All dependencies for this notebook is listed in the requirements.txt file. One parent above the nbs directory. This list will keep changing as we add to it so be sure to rerun this line after every git pull

In [None]:
!pip install -r ../requirements.txt

Lets declare our imports

In [None]:
import numpy as np
import torch
from torch import nn
import math
from tqdm.notebook import tqdm

In [None]:
! pip install -q kaggle

In [None]:
from google.colab import files

In [None]:
files.upload()

In [None]:
! mkdir ~/.kaggle

In [None]:
! cp kaggle.json ~/.kaggle/

In [None]:
! chmod 600 ~/.kaggle/kaggle.json

In [None]:
! kaggle datasets list

In [None]:
! kaggle datasets download -d ronitf/heart-disease-uci

In [None]:
class MyFirstNeuralNetwork(torch.nn.Module):
    def __init__(self, in_size=2, out_size=2, hidden_size=3):

        super(MyFirstNeuralNetwork, self).__init__()

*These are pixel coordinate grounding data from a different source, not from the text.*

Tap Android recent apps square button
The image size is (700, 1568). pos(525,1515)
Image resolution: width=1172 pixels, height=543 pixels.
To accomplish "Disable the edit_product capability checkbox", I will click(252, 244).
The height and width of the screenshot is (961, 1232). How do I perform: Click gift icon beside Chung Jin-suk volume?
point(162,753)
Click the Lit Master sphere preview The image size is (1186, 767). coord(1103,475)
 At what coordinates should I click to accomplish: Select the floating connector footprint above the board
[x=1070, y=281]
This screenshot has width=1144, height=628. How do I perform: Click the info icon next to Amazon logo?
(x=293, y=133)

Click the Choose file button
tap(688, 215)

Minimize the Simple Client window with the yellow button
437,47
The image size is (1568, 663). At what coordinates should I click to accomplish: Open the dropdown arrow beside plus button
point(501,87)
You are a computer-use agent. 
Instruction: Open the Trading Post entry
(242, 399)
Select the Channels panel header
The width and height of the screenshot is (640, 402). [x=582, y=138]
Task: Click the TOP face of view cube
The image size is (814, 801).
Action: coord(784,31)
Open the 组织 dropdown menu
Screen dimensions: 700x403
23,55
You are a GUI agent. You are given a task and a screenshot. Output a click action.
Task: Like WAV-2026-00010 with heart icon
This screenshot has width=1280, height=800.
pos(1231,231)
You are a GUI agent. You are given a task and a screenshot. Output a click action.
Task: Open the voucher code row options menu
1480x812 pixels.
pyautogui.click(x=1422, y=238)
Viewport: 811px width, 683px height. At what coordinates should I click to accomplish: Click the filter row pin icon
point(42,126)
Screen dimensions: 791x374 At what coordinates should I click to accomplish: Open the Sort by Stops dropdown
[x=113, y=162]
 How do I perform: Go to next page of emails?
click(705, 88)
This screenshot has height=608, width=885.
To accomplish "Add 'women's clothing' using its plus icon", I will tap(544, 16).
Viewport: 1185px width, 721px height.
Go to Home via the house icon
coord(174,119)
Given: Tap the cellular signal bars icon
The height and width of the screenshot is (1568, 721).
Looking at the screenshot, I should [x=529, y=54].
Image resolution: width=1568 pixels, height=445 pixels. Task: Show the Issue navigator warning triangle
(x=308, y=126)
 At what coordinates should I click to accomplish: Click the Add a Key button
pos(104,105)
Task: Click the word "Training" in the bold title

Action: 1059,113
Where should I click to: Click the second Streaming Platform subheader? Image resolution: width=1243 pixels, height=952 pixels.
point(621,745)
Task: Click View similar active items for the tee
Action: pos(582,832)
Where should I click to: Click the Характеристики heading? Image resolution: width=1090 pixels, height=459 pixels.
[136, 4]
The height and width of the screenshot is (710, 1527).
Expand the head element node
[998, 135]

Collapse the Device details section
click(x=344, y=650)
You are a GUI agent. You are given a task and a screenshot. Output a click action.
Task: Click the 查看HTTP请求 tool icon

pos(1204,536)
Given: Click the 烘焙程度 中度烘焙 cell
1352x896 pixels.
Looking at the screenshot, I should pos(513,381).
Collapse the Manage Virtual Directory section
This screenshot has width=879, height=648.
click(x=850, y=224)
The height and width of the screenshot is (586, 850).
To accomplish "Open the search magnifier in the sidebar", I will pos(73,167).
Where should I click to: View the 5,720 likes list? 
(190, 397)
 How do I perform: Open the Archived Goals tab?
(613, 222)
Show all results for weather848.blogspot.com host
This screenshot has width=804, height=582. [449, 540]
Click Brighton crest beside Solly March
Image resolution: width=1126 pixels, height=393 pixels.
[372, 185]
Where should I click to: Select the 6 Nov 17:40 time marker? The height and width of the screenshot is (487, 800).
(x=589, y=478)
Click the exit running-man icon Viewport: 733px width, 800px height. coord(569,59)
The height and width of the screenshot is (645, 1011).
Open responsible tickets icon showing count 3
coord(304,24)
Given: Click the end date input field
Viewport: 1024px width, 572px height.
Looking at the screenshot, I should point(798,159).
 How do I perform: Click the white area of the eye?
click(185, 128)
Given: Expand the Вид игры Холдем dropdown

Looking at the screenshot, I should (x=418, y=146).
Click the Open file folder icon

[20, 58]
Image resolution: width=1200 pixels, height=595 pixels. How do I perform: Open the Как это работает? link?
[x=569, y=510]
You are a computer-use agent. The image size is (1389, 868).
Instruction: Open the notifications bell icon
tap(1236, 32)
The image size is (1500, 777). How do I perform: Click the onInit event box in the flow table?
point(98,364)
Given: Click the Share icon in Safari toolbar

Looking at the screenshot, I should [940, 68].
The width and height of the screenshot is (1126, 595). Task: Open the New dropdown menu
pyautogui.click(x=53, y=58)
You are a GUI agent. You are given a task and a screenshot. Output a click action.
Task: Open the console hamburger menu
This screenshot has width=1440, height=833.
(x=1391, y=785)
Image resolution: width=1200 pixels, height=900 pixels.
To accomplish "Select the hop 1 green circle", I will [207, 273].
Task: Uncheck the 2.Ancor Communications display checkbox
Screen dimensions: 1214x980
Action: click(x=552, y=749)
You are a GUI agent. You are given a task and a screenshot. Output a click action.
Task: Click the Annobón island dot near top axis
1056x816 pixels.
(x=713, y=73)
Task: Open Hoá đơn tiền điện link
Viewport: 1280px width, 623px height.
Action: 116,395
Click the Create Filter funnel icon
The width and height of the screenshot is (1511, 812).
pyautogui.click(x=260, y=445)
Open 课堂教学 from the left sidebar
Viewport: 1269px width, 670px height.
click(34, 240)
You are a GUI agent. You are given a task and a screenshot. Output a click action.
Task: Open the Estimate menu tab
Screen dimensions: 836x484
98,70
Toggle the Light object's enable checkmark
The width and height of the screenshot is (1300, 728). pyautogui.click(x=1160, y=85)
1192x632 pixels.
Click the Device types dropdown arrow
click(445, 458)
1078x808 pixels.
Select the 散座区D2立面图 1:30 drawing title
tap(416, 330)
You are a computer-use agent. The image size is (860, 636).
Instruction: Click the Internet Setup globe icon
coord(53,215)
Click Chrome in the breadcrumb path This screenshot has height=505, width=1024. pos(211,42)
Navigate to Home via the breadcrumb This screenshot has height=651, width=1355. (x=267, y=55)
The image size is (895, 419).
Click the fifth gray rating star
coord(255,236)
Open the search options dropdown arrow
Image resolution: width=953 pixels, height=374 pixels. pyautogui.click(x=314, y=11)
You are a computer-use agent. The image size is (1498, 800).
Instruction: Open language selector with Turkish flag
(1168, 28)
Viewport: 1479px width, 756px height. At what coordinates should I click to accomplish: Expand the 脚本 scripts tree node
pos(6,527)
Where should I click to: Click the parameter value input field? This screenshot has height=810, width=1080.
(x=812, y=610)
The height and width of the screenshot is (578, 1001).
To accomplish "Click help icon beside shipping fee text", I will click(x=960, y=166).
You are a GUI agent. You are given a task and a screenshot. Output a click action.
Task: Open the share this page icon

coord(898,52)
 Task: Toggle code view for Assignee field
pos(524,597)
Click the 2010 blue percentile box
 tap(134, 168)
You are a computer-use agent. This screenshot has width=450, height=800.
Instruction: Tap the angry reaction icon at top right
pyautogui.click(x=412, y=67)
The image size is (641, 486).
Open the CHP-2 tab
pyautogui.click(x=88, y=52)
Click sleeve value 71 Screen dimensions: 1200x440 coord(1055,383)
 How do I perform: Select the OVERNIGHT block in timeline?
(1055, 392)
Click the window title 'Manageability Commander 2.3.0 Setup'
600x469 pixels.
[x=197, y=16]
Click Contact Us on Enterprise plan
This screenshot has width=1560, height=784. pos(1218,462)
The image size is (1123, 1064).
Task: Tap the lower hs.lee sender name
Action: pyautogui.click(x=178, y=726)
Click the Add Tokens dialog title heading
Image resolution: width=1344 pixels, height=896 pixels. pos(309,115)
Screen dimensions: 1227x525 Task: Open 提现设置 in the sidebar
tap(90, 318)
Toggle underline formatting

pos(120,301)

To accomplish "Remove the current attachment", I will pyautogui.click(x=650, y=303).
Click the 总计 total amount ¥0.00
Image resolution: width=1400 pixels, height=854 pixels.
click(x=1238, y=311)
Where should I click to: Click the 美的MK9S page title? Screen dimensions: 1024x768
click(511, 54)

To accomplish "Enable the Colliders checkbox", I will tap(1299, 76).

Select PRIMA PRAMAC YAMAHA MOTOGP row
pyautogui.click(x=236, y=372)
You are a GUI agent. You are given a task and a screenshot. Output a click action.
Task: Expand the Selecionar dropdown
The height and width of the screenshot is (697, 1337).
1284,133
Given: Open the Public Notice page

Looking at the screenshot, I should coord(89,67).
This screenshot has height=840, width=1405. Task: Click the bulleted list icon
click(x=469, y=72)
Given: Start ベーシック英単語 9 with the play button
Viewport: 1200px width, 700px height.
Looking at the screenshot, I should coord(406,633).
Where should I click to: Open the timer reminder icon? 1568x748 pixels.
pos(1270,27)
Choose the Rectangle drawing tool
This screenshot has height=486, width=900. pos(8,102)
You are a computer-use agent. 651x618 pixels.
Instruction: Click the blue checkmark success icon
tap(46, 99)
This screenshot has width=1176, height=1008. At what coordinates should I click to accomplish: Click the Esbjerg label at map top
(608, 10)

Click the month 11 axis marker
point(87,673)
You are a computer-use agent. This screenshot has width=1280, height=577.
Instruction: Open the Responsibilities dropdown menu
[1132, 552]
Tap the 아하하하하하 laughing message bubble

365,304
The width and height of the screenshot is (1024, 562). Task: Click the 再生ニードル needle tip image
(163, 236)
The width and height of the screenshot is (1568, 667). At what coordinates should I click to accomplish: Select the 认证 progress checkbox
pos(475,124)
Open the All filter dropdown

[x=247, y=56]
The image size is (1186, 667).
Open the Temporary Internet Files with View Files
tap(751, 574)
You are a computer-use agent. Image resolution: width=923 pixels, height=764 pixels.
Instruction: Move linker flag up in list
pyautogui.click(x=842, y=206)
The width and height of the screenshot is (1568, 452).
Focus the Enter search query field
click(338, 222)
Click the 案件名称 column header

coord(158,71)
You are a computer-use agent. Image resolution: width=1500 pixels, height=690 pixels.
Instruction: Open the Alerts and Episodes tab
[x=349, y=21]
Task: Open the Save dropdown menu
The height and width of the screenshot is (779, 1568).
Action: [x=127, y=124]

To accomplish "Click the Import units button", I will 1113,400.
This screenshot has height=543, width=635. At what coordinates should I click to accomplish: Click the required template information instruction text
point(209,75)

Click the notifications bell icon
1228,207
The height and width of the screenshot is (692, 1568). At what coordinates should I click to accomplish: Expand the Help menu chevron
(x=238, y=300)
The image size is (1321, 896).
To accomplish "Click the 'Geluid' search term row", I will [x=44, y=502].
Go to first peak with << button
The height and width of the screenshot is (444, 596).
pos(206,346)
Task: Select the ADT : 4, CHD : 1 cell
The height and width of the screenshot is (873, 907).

        # Set the dimensionality of the network
        self.input_size = in_size
        self.output_size = out_size
        self.hidden_size = hidden_size
        self.learning_rate = 0.5

        # Initialize our weights
        self._init_weights()

    '''
    Initialize the weights
    '''
    def _init_weights(self):
        # Create an input tensor of shape (in_size, hidden_size)
        self.W_Input = torch.randn(self.input_size, self.hidden_size)
        # Create an output tensor of shape (3, 1)
        self.W_Output = torch.randn(self.hidden_size, self.output_size)
        
        self.bias = torch.randn((self.hidden_size))
        self.bias_hidden = torch.randn((self.hidden_size))
        self.bias_out = torch.randn((self.output_size))
    '''
    Create the forward pass
    '''
    def forward(self, inputs):
        # Lets get the element wise dot product
        self.z = torch.matmul(inputs, self.W_Input) + self.bias
        # We call the activation
        self.state = self._activation(self.z) + self.bias_hidden
        # Pass it through the hidden layer
        self.z_hidden = torch.matmul(self.state, self.W_Output)
        # Finally activate the output
        output = self._activation(self.z_hidden) + self.bias_out
        # Return the output
        return output

    '''
    Backpropagation algorithm implemented
    '''
    def backward(self, inputs, labels, output):
        # What is the error in output
        self.loss = labels - output
        # What is the delta loss based on the derivative
        self.loss_delta = self.learning_rate * self.loss * self._derivative(output)
        # Get the loss for the existing output weight
        self.z_loss = torch.matmul(self.loss_delta, torch.t(self.W_Output))
        # Compute the delta like before
        self.z_loss_delta = self.learning_rate * self.z_loss * self._derivative(self.state)
        # Finally propogate this to our existing weight tensors to update
        # the gradient loss
        self.W_Input += torch.matmul(torch.t(inputs), self.z_loss_delta)
        self.W_Output += torch.matmul(torch.t(self.state), self.loss_delta)

    '''
    Here we train the network
    '''
    def train(self, inputs, labels):
        # First we do the foward pass
        outputs = self.forward(inputs)
        # Then we do the backwards pass
        self.backward(inputs, labels, outputs)

    '''
    Here we perform inference
    '''
    def predict(self, inputs):
        pass

    '''
    Here we save the model
    '''
    def save(self, out_path):
        self.save(out_path)
    
    '''
    Our non-linear activation function
    '''
    def _activation(self, s):
        # Lets use sigmoid
        return 1 / (1 * torch.exp(-s))

    '''
    Our derivative function used for backpropagation
    Usually the sigmoid prime
    '''
    def _derivative(self, s):
        # derivative of sigmoid
        return s * (1 - s)

In [None]:
import pandas as pd
df = pd.read_csv('../data/heart.csv')

In [None]:
df.head(20)

In [None]:
from sklearn.model_selection import train_test_split
from sklearn.preprocessing import MinMaxScaler
from sklearn.metrics import accuracy_score
sc = MinMaxScaler((-1, 1))

Lets split out dataset between inputs and target

In [None]:
df.shape
y = df['target']
X = df.drop('target', axis=1)

Lets create a test and train split

In [None]:
X_train, X_test, y_train, y_test = train_test_split(X, y, test_size=0.25)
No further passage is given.